MISSOULA, Mont. - Sen. John Walsh is introducing federal legislation to build the Keystone XL Pipeline. He says the country can't afford to wait any longer for a project that brings jobs to Montana.

Walsh says his bill will do several things -- identify critical infrastructures he claims have become politicized and remove the president's authority to approve or deny permits for infrastructure that crosses the border. Instead, that decision would rest permanently with the state department.

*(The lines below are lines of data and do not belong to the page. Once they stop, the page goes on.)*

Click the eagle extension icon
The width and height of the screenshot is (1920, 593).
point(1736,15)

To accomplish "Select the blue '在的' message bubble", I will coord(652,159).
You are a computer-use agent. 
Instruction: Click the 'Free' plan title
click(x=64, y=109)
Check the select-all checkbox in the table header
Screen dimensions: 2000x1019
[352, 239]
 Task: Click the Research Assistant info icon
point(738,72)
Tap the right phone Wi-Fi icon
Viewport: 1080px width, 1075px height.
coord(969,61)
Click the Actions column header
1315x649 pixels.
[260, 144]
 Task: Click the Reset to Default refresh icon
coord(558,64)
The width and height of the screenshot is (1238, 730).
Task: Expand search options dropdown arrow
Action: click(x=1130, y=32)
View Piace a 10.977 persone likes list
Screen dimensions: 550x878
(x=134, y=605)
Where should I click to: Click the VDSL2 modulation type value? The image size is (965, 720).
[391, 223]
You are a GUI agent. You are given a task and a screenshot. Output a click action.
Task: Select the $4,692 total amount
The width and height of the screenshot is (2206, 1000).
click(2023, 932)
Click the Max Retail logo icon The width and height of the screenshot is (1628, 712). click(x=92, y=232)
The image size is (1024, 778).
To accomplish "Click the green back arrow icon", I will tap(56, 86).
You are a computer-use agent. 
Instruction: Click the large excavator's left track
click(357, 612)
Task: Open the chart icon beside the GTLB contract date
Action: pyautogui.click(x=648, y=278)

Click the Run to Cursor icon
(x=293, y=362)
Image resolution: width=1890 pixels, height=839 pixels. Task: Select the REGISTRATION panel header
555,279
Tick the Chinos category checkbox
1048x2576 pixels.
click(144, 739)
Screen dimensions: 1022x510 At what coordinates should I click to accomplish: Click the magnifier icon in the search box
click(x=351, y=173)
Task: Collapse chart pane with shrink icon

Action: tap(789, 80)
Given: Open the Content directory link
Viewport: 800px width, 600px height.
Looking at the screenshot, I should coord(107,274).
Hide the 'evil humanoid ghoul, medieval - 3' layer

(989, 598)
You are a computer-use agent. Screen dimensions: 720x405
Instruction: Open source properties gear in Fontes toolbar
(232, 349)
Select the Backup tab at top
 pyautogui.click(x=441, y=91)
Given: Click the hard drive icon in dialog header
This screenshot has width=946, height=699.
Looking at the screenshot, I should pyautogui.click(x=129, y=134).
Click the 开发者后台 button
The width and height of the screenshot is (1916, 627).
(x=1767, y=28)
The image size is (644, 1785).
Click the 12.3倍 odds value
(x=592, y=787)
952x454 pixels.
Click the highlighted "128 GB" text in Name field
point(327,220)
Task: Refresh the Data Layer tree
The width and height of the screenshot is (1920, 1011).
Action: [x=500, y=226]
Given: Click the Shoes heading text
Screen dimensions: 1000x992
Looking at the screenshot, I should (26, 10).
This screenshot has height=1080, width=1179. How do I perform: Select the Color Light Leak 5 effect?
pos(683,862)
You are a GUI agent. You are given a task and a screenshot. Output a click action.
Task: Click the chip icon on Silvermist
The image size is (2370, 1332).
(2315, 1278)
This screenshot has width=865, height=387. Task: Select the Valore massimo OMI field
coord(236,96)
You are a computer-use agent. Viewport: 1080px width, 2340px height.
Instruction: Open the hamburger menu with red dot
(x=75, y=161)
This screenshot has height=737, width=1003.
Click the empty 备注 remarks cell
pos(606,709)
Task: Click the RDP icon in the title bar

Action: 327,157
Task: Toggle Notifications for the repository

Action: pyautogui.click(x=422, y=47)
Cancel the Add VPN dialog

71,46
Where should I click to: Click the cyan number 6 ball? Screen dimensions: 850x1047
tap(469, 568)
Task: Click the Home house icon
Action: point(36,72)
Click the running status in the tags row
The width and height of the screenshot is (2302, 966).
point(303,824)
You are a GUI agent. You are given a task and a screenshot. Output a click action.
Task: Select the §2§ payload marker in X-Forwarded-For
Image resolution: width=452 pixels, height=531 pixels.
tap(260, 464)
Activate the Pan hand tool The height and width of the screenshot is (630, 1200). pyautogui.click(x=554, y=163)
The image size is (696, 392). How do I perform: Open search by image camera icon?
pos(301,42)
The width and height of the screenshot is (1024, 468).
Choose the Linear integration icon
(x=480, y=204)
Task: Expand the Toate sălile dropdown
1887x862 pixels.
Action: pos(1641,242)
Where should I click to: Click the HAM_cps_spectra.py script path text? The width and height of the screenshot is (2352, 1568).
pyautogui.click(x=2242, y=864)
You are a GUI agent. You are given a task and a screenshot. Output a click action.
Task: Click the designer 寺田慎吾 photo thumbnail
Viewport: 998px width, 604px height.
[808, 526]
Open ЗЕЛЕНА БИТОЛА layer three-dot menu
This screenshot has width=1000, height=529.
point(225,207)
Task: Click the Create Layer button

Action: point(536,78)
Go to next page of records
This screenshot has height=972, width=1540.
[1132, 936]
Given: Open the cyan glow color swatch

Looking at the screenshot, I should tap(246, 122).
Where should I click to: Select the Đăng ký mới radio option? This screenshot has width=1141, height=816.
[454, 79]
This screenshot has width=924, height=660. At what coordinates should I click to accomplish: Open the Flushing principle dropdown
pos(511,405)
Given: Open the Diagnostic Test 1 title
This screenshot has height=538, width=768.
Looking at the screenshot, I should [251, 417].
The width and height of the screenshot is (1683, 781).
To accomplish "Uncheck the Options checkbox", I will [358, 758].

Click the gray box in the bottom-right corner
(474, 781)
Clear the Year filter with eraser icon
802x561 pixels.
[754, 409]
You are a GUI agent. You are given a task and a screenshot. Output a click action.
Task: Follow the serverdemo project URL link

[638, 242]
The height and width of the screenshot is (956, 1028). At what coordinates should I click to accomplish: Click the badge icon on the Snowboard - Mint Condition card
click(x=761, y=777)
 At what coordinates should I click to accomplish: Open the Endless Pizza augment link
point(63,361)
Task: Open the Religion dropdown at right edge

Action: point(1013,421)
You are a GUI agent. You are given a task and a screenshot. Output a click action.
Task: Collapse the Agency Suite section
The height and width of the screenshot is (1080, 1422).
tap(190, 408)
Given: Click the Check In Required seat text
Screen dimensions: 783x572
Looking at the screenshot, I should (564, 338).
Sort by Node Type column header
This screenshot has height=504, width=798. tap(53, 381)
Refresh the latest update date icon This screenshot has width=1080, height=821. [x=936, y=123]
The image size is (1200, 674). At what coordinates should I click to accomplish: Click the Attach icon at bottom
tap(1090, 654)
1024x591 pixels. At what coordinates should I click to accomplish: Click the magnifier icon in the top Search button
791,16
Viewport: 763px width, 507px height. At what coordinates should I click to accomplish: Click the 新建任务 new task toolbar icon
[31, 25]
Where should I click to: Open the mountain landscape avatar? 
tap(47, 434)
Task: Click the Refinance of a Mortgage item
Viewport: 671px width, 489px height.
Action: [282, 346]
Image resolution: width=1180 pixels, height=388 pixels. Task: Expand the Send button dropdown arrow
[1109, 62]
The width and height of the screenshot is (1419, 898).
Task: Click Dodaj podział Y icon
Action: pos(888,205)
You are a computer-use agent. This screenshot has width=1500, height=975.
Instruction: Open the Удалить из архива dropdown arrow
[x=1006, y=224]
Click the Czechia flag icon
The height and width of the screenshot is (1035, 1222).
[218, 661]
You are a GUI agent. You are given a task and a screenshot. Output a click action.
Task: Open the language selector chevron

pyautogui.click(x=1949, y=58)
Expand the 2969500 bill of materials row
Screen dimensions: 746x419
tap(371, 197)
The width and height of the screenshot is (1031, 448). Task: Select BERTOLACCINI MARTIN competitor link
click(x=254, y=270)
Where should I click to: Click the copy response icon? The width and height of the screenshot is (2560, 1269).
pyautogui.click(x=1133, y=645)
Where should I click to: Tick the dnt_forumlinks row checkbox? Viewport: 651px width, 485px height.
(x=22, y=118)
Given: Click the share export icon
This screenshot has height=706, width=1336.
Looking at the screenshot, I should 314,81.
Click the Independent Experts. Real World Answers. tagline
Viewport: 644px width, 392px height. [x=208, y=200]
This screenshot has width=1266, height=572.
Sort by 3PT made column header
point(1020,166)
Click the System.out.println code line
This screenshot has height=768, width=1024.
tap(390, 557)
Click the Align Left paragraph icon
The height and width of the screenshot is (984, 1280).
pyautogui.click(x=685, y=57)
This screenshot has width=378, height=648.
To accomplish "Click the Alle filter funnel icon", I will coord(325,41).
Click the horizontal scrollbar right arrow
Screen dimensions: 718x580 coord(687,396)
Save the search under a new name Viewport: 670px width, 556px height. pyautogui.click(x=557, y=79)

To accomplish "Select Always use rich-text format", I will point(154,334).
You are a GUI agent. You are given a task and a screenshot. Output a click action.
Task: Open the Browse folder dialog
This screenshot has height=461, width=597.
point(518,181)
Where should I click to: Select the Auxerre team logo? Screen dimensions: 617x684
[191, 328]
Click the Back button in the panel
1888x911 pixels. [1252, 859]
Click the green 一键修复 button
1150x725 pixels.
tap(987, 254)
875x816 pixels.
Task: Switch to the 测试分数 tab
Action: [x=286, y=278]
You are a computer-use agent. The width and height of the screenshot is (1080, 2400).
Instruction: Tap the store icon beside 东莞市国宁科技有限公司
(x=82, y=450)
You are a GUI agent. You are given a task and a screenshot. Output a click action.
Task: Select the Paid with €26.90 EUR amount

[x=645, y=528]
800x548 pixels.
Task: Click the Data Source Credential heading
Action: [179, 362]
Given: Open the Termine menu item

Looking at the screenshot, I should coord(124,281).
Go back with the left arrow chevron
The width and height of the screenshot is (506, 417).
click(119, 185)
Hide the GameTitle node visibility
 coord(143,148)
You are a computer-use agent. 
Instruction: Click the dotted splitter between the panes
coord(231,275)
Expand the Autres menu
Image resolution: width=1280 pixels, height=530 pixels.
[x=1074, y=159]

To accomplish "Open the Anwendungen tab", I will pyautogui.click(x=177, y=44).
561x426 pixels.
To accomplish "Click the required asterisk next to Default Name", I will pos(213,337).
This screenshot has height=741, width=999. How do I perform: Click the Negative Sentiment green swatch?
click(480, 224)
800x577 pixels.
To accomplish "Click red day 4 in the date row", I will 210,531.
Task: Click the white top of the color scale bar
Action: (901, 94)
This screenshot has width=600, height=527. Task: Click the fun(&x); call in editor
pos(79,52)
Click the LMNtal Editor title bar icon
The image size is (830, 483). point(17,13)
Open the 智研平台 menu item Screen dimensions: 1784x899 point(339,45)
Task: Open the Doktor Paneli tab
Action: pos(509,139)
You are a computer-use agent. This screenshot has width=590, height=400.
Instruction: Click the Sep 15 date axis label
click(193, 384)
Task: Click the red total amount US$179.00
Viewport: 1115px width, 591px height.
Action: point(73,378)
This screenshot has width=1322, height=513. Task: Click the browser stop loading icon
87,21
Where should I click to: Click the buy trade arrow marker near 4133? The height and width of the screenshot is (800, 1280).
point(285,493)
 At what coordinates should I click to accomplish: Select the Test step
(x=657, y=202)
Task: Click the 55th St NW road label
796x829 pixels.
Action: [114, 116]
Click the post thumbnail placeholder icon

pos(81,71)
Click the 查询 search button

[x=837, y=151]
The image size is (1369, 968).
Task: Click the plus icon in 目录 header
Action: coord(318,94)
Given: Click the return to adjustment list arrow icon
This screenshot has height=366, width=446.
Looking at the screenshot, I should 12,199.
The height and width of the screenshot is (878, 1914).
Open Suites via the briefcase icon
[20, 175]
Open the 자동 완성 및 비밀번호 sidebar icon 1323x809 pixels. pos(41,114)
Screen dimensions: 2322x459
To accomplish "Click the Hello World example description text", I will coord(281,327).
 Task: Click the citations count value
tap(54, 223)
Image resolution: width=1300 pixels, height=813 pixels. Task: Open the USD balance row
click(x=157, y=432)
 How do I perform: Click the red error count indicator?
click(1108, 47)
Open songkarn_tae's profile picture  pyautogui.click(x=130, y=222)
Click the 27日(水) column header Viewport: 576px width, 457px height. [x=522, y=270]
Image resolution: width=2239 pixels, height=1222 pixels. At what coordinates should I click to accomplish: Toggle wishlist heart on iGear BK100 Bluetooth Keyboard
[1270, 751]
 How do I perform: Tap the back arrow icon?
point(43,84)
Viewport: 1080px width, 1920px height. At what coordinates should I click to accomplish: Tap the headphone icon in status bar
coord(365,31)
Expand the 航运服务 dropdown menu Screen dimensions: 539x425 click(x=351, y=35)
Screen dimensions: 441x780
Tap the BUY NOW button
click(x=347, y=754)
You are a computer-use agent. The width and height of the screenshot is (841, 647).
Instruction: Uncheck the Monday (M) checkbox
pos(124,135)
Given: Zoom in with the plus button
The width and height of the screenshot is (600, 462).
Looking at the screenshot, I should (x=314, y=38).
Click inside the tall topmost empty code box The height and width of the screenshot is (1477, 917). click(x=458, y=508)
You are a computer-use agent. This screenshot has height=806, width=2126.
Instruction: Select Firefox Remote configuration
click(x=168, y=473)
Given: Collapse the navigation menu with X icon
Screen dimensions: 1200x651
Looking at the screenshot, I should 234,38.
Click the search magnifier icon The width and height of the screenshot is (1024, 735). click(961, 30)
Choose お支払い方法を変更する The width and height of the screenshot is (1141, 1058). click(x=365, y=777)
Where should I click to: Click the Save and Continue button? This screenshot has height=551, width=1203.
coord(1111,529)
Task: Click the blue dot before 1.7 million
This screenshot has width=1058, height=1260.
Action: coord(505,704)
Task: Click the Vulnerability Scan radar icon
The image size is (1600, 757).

Walsh is running for election this fall. He'll likely face Republican Rep.e Steve Daines in November. Daines slammed Walsh over his stand on the pipeline. The statements are pointed, so we wanted to check the facts behind the release. Daines slams Walsh in a recent release claiming Walsh was nowhere to be found when Senate Majority Leader Harry Reid blocked a vote this week to approve the Keystone XL Pipeline. He also says the appointed senator only supports the pipeline with certain conditions. We asked Walsh's aides about the statements. They tell NBC Montana the claims are incorrect. First up, they say Walsh's bill shows he firmly supports the pipeline. Then, there's Daines' use of the word "conditions." We followed the link in the Daines news release and found an article in the Helena Vigilante. In it, Walsh clarifies the conditions. He says he wants to make sure private property rights are protected, the best possible materials used and that TransCanada hires Americans. We presented that response to Daines' office. They countered that Walsh's bill introduced this week gives more power to unelected washington bureaucrats and Obama appointees. That's because it would put the decision making power for cross-border infrastructure projects permanently with the State Department. Daines' recent release goes on to insist Walsh recently participated in an anti-coal rally and is calling for energy regulations that threaten nearly 2,000 jobs. We asked Walsh's aids about that claim as well. They say the rally in question wasn't anti-coal, but about climate change -- telling us that Walsh does support coal and recently worked to secure a coal tax credit for the Crow Reservation. We're told the senator believes if climate change as a whole goes unchecked, Montana will suffer from an increase of drought, forest fires and flooding. Walsh introduced his bill to reduce red tape for the Keystone XL pipeline in the Senate Thursday. It has been referred to the Senate Energy Committee.